Dalam kegiatan tersebut, Duroni juga menyempatkan diri berdialog dengan salah satu warga, Nuraini, yang disebut-sebut tidak menerima bansos.
Setelah di cek, Duroni menjelaskan secara administrasi, Nuraini terdaftar sebagai penerima bantuan. Namun, namanya tidak tercantum dalam papan pengumuman yang dikeluarkan pihak kelurahan.
“Sebenarnya Ibu Nuraini mendapat bantuan, ini hanya masalah miskomunikasi di lapangan,” ujar Duroni.
Setelah meluruskan persoalan tersebut, Duroni bersama rombongan mengunjungi langsung rumah Nuraini yang terletak tak jauh dari kantor kelurahan.
Kondisi tempat tinggal Nuraini dilihat cukup memprihatinkan. Rumah berukuran sekitar 3×5 meter itu berdiri di atas lahan irigasi, yang sejatinya merupakan aset milik pemerintah. Di rumah sederhana itu, Nuraini hidup bersama suaminya dan empat orang anak.
Melihat kondisi tersebut, Kadis Sosial menyampaikan rasa keprihatinannya. Ia juga memberi saran kepada keluarga agar mencari atau menyediakan lahan milik sendiri, sehingga pemerintah bisa membantu membangunkan tempat tinggal yang lebih layak.
“Lahan irigasi adalah aset negara, kita tidak bisa membangun di sini.
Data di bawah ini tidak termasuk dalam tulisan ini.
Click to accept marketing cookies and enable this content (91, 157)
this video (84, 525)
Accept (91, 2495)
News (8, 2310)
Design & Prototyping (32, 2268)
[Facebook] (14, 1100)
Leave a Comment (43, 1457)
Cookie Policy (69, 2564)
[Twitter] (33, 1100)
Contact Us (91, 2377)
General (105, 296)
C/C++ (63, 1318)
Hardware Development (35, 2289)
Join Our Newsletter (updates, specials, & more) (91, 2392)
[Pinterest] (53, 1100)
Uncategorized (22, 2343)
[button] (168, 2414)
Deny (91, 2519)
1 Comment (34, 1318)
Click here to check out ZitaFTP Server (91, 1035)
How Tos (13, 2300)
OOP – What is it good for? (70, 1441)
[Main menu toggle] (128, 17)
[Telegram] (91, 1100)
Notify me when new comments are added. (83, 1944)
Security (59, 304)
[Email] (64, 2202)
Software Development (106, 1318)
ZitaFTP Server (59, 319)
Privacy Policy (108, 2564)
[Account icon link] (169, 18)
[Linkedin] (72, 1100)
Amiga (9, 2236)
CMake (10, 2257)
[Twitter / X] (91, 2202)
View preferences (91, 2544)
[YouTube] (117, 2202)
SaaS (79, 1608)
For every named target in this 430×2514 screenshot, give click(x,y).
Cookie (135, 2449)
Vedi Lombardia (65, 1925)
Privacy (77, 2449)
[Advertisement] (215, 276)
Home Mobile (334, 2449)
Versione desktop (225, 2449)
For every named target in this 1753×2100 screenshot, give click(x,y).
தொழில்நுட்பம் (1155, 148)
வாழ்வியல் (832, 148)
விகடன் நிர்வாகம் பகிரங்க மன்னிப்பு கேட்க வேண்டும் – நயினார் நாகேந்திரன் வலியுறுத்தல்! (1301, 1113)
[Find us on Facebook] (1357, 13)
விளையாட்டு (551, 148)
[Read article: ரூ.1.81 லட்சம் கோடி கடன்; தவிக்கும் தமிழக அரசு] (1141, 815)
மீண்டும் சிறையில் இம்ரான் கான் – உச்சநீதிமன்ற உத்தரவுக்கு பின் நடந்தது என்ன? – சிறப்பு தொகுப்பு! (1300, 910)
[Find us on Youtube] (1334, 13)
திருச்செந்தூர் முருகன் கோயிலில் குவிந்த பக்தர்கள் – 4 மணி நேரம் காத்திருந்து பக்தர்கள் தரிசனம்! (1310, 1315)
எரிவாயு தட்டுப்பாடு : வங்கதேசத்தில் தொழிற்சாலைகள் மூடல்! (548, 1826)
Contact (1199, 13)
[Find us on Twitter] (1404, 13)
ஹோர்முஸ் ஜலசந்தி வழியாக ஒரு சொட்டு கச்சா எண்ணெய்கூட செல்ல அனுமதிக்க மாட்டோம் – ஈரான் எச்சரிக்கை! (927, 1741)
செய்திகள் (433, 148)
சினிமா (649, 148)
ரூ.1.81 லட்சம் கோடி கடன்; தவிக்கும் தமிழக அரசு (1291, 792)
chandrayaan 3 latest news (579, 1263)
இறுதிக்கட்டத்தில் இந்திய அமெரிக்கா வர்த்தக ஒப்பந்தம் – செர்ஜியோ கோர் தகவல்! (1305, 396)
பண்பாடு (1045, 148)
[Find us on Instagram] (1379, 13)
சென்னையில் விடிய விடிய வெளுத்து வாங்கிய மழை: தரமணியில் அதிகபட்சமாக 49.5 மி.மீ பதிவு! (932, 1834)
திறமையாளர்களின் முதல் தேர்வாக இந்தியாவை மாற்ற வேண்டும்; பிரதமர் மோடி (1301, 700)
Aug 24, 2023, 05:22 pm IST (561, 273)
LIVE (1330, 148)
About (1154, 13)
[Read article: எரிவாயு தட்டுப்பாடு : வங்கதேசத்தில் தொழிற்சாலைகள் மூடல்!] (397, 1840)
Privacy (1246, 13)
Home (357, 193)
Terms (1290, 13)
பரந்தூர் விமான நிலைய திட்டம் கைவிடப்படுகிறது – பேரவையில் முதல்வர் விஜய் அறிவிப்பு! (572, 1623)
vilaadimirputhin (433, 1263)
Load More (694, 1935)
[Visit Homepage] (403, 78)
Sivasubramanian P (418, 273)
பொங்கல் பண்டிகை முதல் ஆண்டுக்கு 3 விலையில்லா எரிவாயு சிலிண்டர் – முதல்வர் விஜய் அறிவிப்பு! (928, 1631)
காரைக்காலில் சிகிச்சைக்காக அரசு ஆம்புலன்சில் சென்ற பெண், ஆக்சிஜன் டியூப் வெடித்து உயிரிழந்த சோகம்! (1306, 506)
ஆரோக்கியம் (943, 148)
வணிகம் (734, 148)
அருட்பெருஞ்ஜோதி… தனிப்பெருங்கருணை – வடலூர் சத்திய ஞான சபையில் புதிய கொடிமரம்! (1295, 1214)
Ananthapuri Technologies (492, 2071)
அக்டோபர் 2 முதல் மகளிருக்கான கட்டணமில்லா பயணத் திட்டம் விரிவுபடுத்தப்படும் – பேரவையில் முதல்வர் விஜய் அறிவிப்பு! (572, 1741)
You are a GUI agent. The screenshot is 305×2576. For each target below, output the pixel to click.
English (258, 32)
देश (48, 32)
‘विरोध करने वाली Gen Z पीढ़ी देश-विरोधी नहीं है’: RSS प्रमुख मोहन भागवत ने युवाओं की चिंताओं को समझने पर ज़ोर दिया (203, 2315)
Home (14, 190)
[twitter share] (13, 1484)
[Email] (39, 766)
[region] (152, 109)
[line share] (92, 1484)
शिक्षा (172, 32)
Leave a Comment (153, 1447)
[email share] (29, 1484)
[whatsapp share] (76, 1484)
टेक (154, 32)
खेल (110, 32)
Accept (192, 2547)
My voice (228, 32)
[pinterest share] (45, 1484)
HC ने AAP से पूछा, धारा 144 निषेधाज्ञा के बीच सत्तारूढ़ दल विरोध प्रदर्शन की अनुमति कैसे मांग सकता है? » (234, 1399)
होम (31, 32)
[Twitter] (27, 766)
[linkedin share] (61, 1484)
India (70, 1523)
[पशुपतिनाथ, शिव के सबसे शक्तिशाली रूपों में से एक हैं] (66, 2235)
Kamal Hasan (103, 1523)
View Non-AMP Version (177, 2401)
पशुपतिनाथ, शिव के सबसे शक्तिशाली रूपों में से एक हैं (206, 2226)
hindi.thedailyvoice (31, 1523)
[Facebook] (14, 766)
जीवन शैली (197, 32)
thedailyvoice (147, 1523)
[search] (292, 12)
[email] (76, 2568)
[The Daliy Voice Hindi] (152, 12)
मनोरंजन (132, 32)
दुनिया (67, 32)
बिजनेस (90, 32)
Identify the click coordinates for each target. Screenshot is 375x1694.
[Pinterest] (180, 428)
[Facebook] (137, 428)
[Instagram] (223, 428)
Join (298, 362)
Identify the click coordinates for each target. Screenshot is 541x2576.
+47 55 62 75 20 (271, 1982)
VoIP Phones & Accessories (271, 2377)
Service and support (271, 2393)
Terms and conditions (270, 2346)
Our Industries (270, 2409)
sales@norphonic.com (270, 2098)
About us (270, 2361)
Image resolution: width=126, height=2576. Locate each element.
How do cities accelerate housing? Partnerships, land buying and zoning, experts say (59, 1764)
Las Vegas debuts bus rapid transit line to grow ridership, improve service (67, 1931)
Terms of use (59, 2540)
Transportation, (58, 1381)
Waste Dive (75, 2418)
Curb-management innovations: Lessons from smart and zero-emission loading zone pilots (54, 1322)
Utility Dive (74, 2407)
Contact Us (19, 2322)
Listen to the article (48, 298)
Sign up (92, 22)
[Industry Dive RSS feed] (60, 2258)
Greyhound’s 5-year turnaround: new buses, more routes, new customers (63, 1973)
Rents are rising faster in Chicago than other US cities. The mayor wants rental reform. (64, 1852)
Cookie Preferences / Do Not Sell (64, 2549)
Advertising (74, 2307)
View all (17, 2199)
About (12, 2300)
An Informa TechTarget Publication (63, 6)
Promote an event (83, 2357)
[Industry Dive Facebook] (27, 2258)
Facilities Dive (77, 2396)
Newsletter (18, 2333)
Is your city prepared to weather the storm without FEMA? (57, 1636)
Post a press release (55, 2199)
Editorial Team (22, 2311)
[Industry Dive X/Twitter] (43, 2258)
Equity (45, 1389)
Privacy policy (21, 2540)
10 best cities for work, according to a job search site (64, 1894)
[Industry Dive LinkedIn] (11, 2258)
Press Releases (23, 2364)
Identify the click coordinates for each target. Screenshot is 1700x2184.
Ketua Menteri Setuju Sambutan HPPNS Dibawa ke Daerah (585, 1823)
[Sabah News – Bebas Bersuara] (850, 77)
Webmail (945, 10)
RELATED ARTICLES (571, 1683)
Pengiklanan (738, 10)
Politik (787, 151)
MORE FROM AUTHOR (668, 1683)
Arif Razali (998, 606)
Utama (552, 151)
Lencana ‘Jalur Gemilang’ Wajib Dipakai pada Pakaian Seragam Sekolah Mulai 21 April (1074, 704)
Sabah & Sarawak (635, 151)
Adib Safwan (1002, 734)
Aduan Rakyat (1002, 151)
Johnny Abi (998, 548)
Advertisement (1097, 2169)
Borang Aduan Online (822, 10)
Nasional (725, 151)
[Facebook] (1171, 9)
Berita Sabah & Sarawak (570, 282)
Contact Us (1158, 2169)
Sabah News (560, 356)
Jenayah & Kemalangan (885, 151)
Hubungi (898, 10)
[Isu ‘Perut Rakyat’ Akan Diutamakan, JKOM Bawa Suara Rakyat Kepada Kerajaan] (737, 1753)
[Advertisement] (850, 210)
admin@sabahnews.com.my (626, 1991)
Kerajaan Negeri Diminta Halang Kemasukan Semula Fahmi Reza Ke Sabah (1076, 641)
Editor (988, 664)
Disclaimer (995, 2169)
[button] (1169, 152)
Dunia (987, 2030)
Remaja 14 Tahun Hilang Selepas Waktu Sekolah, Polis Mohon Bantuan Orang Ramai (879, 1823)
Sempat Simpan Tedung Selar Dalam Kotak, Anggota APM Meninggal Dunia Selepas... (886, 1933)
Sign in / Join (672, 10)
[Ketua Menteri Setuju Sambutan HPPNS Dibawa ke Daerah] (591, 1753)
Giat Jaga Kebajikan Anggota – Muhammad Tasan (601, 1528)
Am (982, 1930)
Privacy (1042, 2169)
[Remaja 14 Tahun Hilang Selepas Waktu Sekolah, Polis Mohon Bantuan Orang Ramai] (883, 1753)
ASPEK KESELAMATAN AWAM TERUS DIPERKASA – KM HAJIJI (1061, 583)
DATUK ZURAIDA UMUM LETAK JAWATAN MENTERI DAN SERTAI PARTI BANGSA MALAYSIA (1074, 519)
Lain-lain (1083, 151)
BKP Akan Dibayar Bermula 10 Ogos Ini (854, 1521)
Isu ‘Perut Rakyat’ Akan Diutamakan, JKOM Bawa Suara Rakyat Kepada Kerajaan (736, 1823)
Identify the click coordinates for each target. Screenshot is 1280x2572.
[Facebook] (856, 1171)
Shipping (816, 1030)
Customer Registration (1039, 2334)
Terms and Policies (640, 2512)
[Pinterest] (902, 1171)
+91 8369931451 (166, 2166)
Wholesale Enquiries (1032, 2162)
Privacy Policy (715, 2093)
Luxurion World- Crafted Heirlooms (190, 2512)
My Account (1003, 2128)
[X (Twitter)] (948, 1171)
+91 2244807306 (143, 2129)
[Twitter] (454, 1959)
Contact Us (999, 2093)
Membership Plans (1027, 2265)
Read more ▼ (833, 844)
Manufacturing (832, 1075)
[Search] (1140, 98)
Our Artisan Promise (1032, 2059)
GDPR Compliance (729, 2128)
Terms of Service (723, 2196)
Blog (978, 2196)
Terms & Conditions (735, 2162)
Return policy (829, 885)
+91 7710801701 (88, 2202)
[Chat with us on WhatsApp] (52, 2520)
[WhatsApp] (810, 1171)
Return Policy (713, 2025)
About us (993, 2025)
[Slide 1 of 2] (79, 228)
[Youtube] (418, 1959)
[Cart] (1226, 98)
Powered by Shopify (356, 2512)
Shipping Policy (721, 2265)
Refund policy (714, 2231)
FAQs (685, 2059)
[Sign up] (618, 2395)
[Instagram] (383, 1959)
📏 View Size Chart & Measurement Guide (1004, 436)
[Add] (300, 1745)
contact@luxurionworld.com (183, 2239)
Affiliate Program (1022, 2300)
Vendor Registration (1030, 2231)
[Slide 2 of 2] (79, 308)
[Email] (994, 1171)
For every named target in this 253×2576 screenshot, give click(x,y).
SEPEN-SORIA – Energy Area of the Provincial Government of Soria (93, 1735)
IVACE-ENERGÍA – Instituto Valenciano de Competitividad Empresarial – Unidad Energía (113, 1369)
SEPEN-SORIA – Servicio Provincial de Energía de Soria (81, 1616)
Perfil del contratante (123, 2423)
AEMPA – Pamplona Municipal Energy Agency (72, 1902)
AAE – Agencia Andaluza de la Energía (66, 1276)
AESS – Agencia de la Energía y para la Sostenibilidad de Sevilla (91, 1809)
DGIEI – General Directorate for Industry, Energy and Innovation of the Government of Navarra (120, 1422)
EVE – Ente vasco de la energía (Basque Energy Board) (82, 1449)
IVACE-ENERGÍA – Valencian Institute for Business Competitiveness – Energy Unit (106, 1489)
Tapi kalau ada lahan keluarga, bisa kita usulkan untuk pembangunan rumah layak huni,” ucapnya.
Sebagai bentuk kepedulian, dalam kunjungan tersebut Dinas Sosial turut memberikan bantuan kepada keluarga Nuraini.
Sehabis dari rumah Nuraini, Ahmad Duroni juga melanjutkan agenda monitoring dengan meninjau rumah Delima Khairani, seorang warga yang rumahnya roboh akibat tertimpa pohon beberapa waktu lalu.
Melihat langsung kondisi di lokasi, Duroni menyampaikan bahwa tim dari Dinas Sosial akan segera melakukan pendataan serta perhitungan kebutuhan agar rumah Delima bisa dibangun kembali.
“Kami akan turunkan tim untuk merinci kebutuhan di lapangan, agar bantuan yang diberikan tepat dan sesuai kebutuhan keluarga,” ujarnya. (FAN)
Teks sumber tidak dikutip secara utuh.